START DATA SUPPLIED

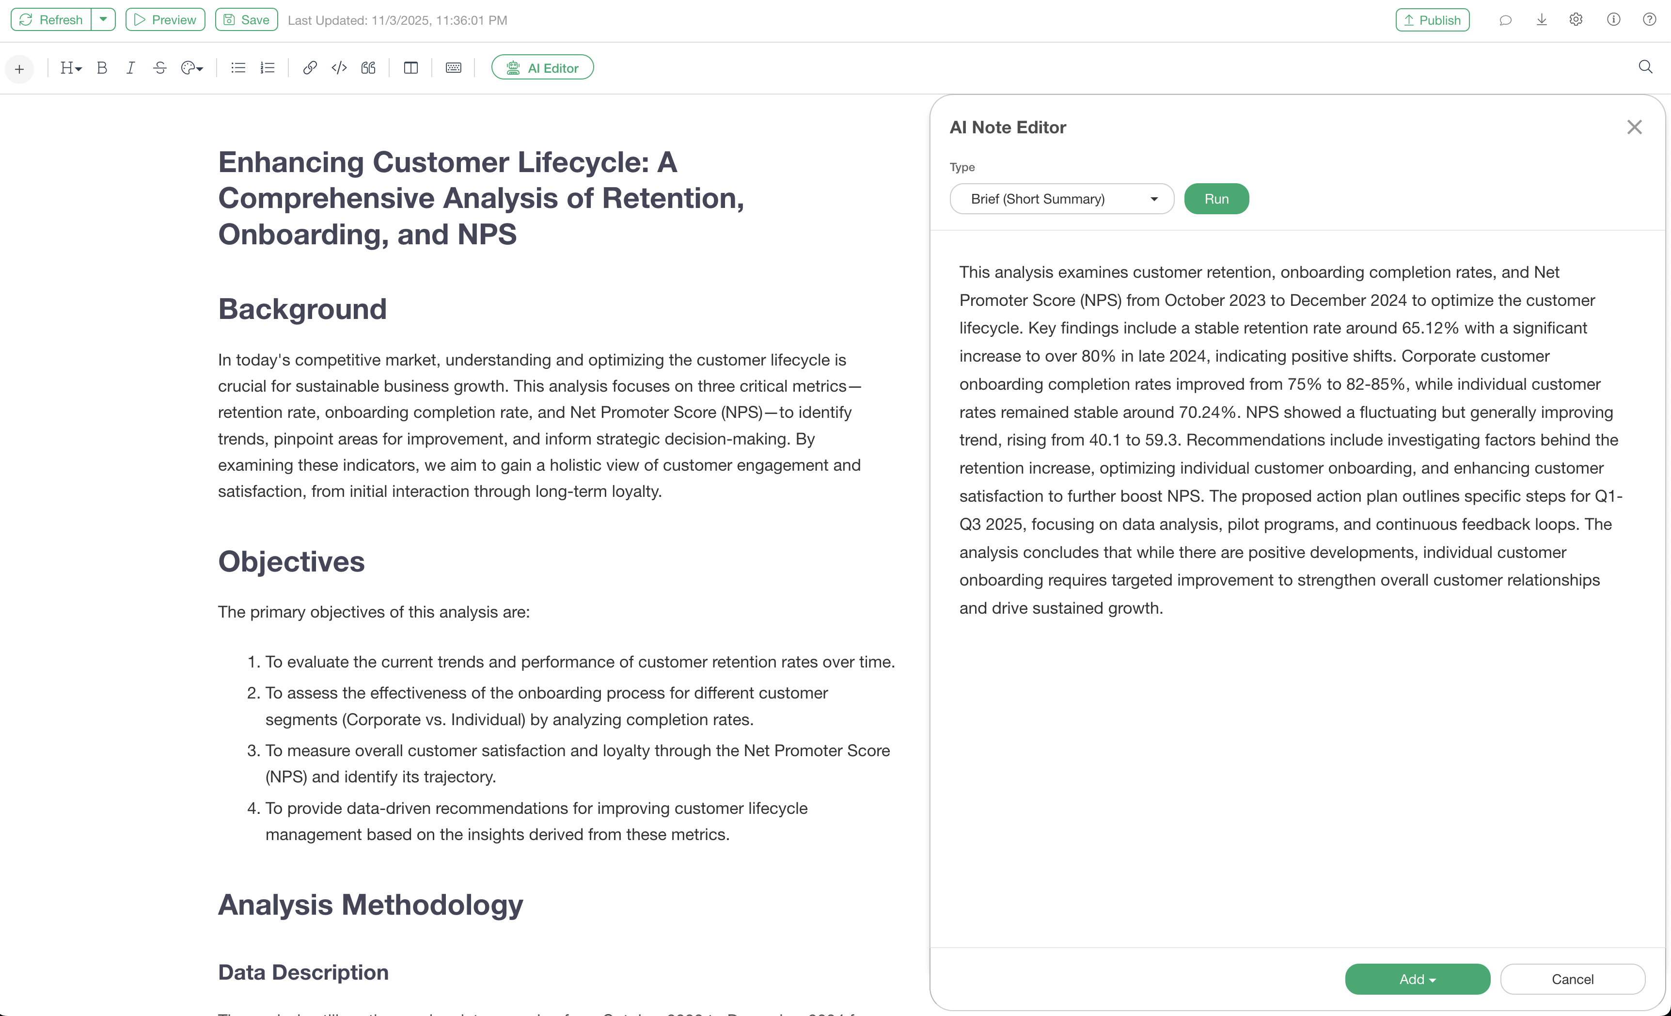Toggle the split column view icon
This screenshot has height=1016, width=1671.
tap(410, 68)
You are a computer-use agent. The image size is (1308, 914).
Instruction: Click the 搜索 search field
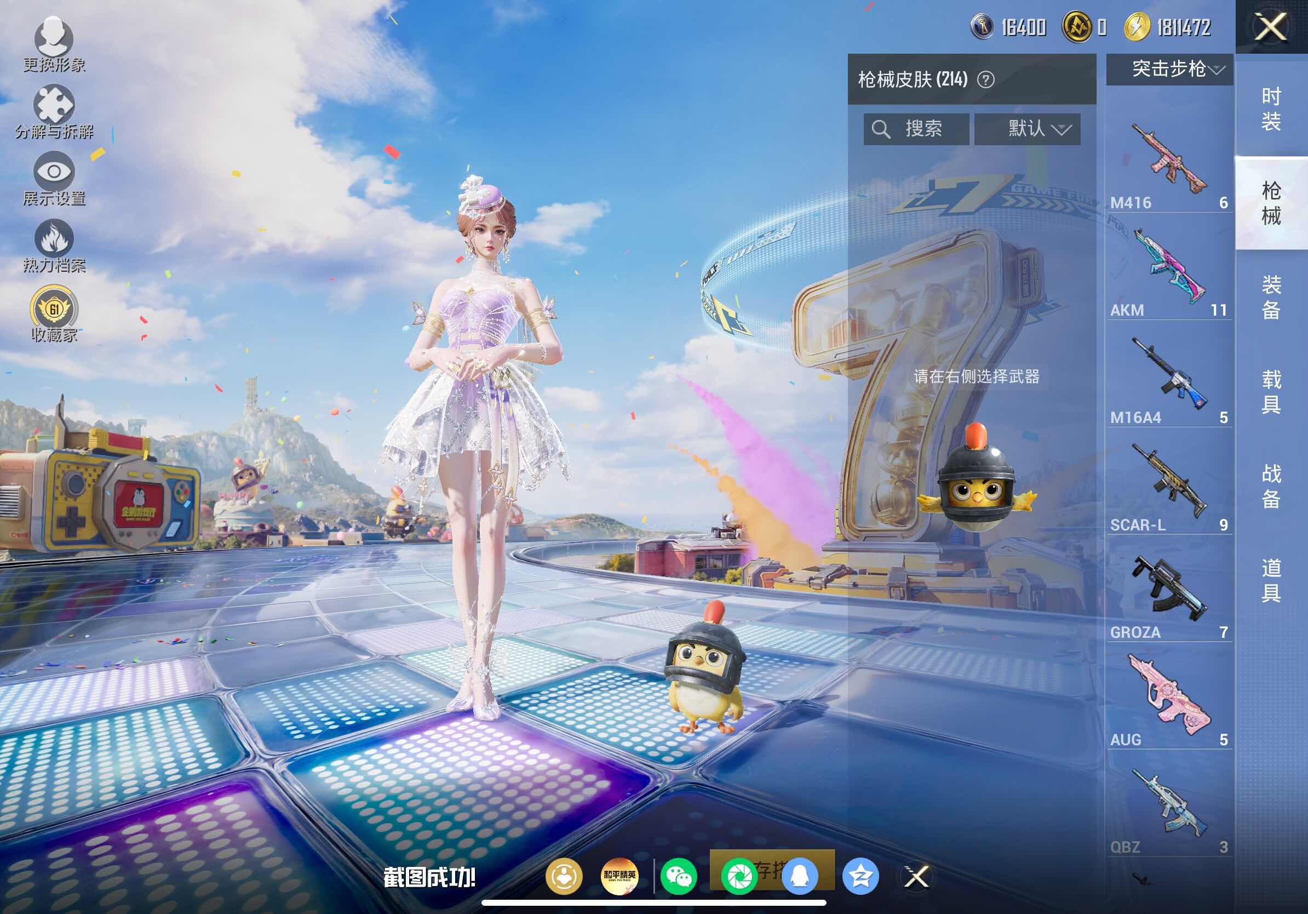pyautogui.click(x=916, y=129)
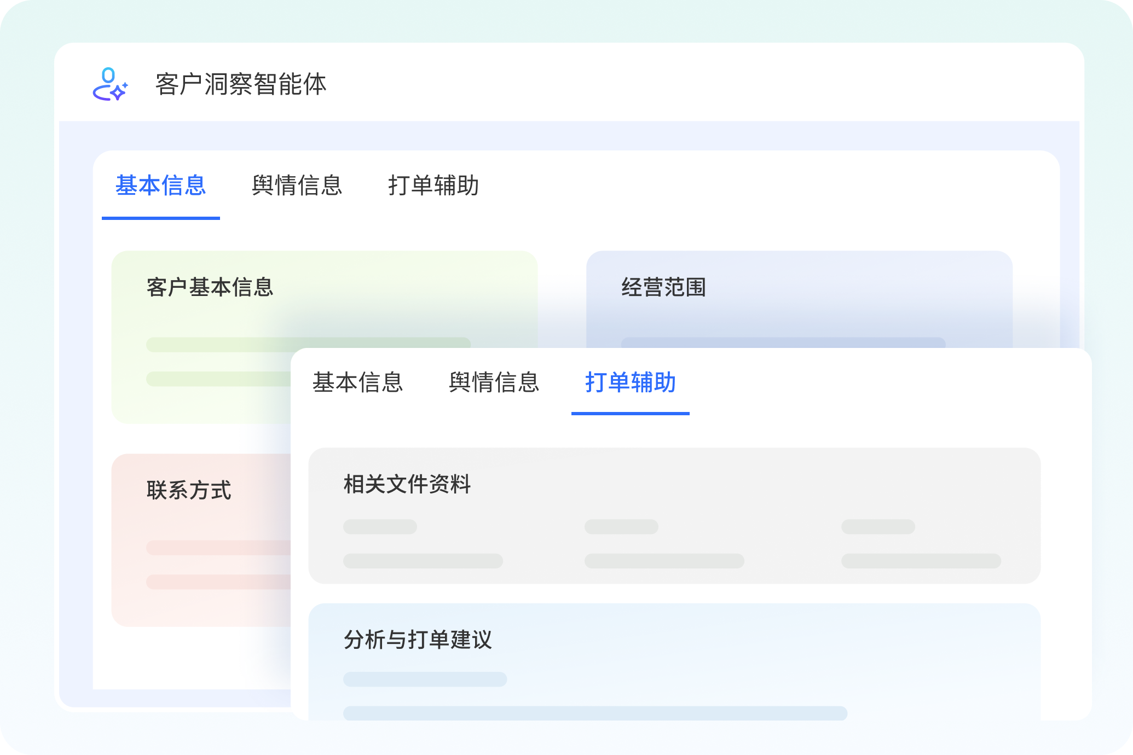Screen dimensions: 1133x755
Task: Select 基本信息 tab in front panel
Action: point(357,382)
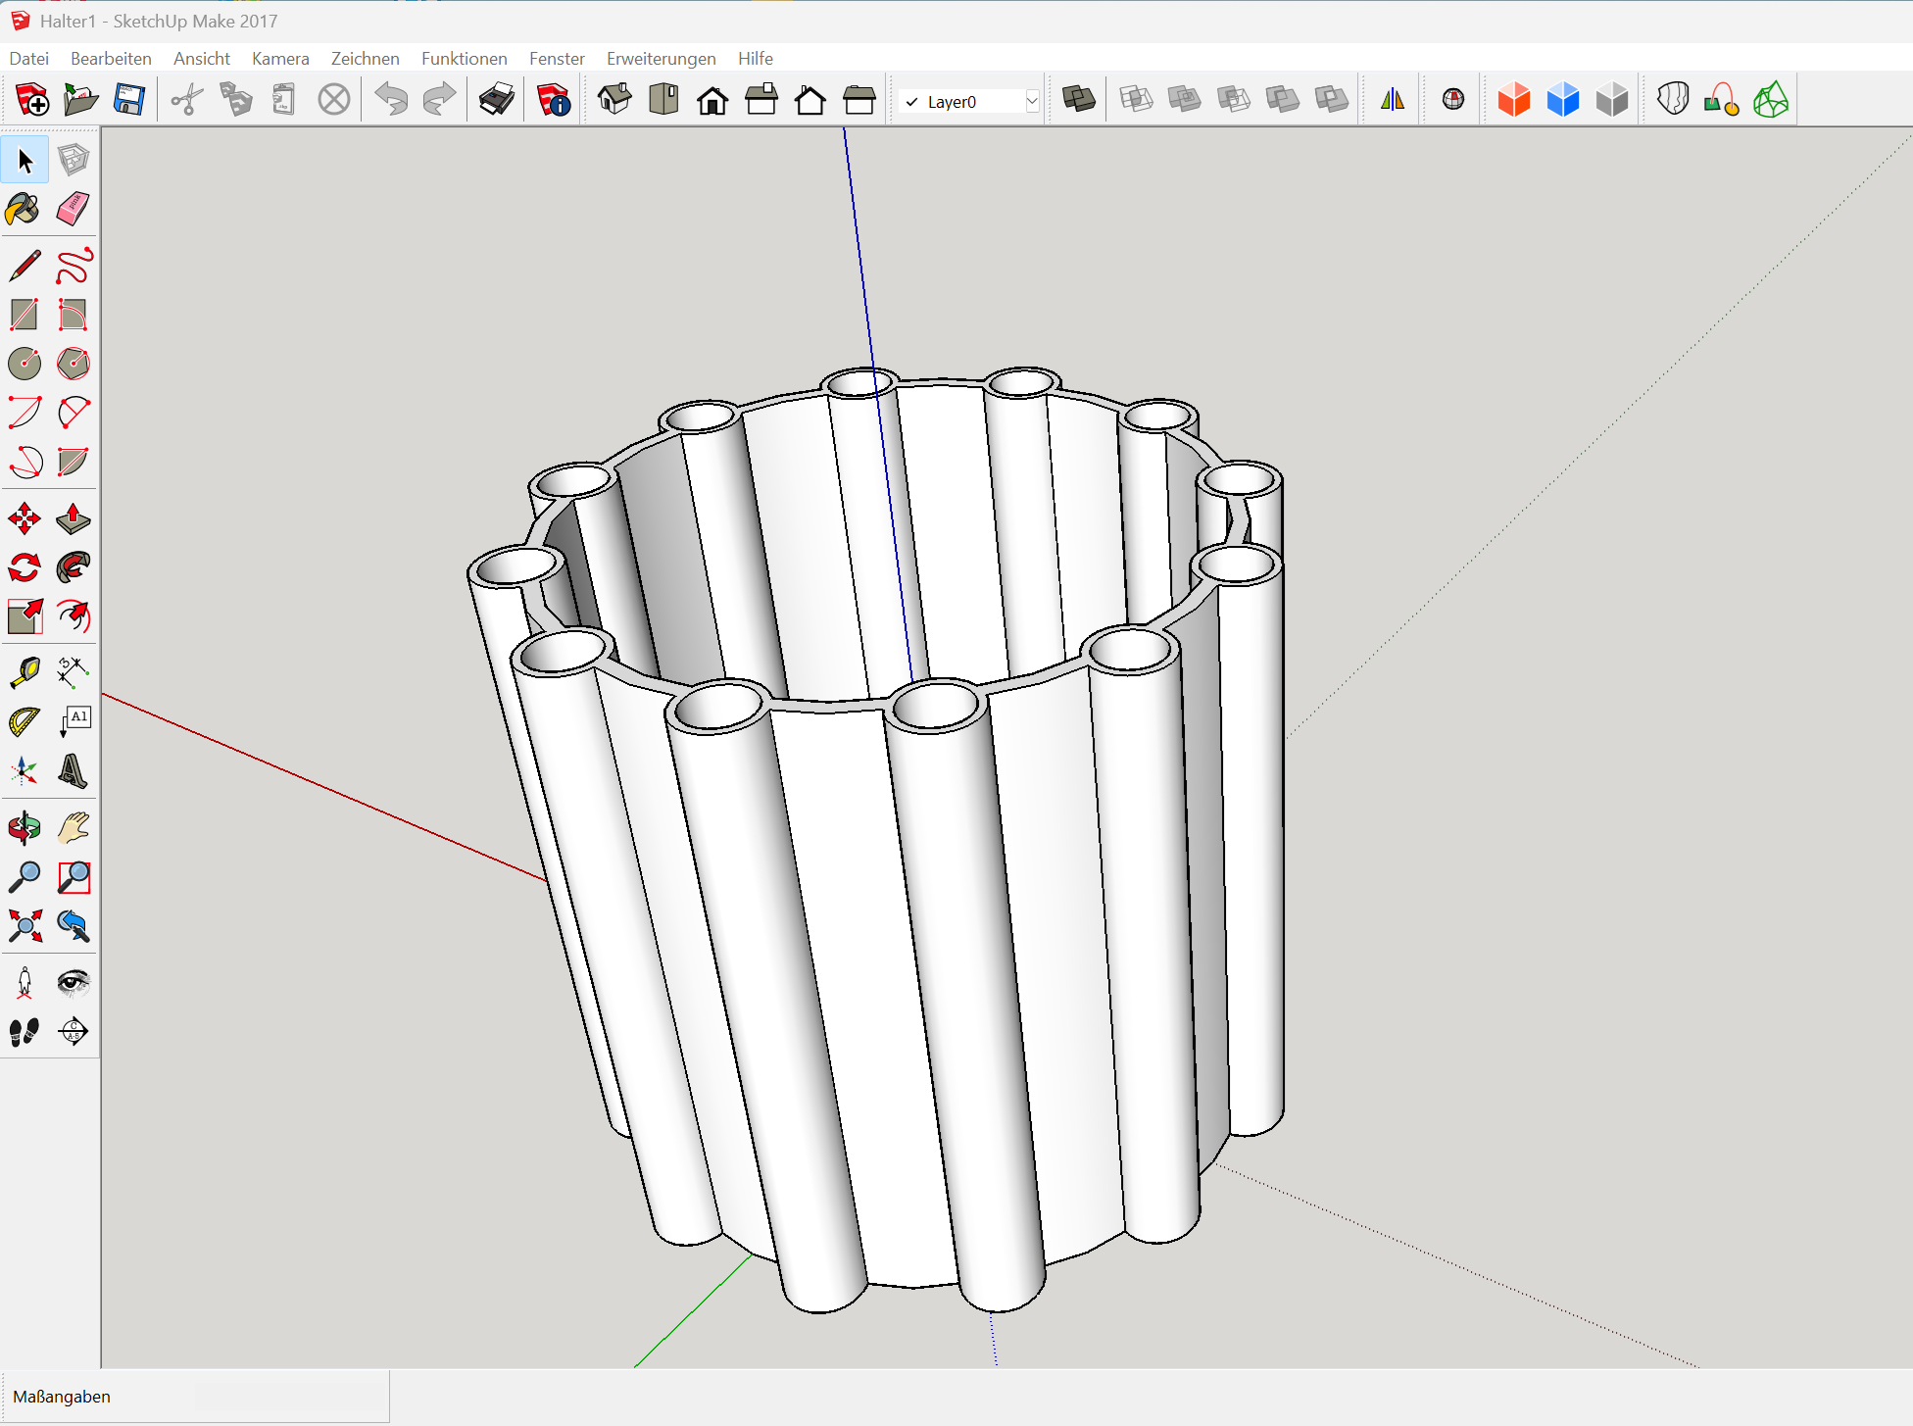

END DATA SUPPLIED

WORK REQUEST =>
Copy exactly, and only, the lines running from the one containing "You are a computer-use" through the final line of the data, and omit the pictures.

OUTPUT FOR THIS TASK =>
You are a computer-use agent. The image size is (1308, 914).
Instruction: Click the 搜索 search field
pyautogui.click(x=916, y=129)
Screen dimensions: 1133x755
Task: Select 基本信息 tab in front panel
Action: point(357,382)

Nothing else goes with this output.